Each of the records below must be reproduced verbatim.

EXTRACTED DATA START

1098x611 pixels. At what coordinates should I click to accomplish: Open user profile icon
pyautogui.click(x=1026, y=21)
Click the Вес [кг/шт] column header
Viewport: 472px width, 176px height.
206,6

EXTRACTED DATA END

OUTPUT:
1098x611 pixels. At what coordinates should I click to accomplish: Open user profile icon
pyautogui.click(x=1026, y=21)
Click the Вес [кг/шт] column header
Viewport: 472px width, 176px height.
206,6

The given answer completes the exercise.